EXERCÍCIOS A FAZER -
• a. Segundo o texto dado, que apoio o governo Temer tem tido no Congresso, em média?
• b. Transcreva do texto dado o trecho que começa em "A condescendência do" e segue até "de Michel Temer?".

··· TEXTO DADO

Com o impeachment de Dilma Rousseff - cujo julgamento chega à reta final - há uma grande probabilidade de se encerrar o padrão de competição política que prevaleceu no Brasil nas duas últimas décadas. Para o cientista político Octavio Amorim, da Fundação Getulio Vargas (FGV-Rio), a polarização entre PT e PSDB tende a se esvaziar na medida em que o PMDB ocupar o centro da cena, com a efetivação de Michel Temer no Planalto.

O destino do PT, afirmou em entrevista ao Valor PRO, serviço de informação em tempo real do Valor, é se tornar um partido pequeno ou médio, na próxima legislatura, como era antes de chegar ao poder central, em 2003. As grandes resistências a Temer estão na própria base aliada, especialmente o PSDB, cujos interesses maiores voltam-se para a sucessão do pemedebista.

A condescendência do mercado financeiro e da indústria com o claudicante ajuste fiscal - ainda que não ilimitada - deve permanecer, pelas "profundas afinidades ideológicas" com o novo governo. "Investidores e empresários não têm muito para onde correr politicamente", diz.

Para Amorim, a articulação de uma anistia para envolvidos na Operação Lava-Jato tem o potencial de se tornar um "desastre político". E a imagem que o impeachment deixará na história - se golpe ou um processo legítimo - ainda será alvo de uma longa disputa. "As grandes batalhas são travadas duas vezes. A primeira, pelos soldados; a segunda, pelos historiadores", cita Amorim. A seguir, leia a entrevista:

 

Valor: Que ameaças há à maioria legislativa de Michel Temer?

Octavio Amorim: O governo Temer tem tido, em média, quase dois terços de apoio no Congresso. É uma ampla maioria. Portanto, na Câmara dos Deputados, nenhum partido da atual coalizão governativa pode - sozinho - privar o Executivo de uma maioria absoluta. Apenas a bancada do PMDB no Senado poderia fazê-lo nesta Casa Legislativa, mas isso é extremamente improvável. Todavia, como os principais itens da agenda legislativa do governo dependem de emendas constitucionais e, consequentemente, de maiorias de 60% nas Câmaras Alta e Baixa, é claro que - excluindo-se o partido do presidente, o PMDB - a maior ameaça ao Palácio do Planalto vem dos maiores partidos da base aliada, isto é, o PSDB e as agremiações que constituem o núcleo duro do Centrão: o PP, o PR e o PSD. O PSDB pode causar problemas, se vir suas ambições presidenciais prejudicadas pela ascensão de líderes de outros partidos. O PP, o PR e o PSD poderão atrapalhar, se suas demandas pragmáticas e varejistas não forem atendidas.

 

Valor: Setores tolerantes na cobrança ao governo por ajuste fiscal, como o mercado financeiro e a indústria, tendem a redobrar pressão ou permanecerão condescendentes com as dificuldades de reforma?

······
··· LINHAS DE DADOS

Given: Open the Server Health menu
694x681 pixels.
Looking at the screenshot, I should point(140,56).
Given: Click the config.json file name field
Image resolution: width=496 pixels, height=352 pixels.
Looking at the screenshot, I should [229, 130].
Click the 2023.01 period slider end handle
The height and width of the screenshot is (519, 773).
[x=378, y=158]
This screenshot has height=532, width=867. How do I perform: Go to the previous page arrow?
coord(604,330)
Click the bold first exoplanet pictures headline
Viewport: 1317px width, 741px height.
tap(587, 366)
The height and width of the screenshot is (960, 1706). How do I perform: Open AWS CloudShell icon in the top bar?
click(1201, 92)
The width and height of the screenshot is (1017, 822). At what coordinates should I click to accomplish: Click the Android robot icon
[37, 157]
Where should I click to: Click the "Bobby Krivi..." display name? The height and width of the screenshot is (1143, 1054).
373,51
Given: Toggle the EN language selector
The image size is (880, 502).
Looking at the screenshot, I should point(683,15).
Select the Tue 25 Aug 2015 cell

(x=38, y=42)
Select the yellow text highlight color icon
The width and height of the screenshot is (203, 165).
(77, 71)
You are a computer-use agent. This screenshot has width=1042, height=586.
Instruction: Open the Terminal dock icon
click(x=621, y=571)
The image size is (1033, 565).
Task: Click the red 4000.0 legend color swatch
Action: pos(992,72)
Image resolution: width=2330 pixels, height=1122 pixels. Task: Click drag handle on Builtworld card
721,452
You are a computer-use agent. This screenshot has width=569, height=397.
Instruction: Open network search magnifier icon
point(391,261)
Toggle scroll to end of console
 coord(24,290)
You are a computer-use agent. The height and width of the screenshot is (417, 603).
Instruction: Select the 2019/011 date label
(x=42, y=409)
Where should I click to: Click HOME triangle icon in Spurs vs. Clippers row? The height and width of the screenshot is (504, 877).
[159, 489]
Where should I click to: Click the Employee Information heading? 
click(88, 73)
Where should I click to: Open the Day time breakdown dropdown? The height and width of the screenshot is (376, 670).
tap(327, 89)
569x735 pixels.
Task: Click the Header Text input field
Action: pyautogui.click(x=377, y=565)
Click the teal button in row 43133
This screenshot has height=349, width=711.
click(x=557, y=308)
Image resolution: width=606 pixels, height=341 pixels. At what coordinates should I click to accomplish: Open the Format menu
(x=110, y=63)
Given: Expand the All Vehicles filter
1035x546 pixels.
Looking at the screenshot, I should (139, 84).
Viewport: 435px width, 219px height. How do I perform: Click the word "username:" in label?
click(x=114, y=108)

······

RESPOSTAS ABAIXO -
• a. Quase dois terços de apoio.

• b.
A condescendência do mercado financeiro e da indústria com o claudicante ajuste fiscal - ainda que não ilimitada - deve permanecer, pelas "profundas afinidades ideológicas" com o novo governo. "Investidores e empresários não têm muito para onde correr politicamente", diz.

Para Amorim, a articulação de uma anistia para envolvidos na Operação Lava-Jato tem o potencial de se tornar um "desastre político". E a imagem que o impeachment deixará na história - se golpe ou um processo legítimo - ainda será alvo de uma longa disputa. "As grandes batalhas são travadas duas vezes. A primeira, pelos soldados; a segunda, pelos historiadores", cita Amorim. A seguir, leia a entrevista:

 

Valor: Que ameaças há à maioria legislativa de Michel Temer?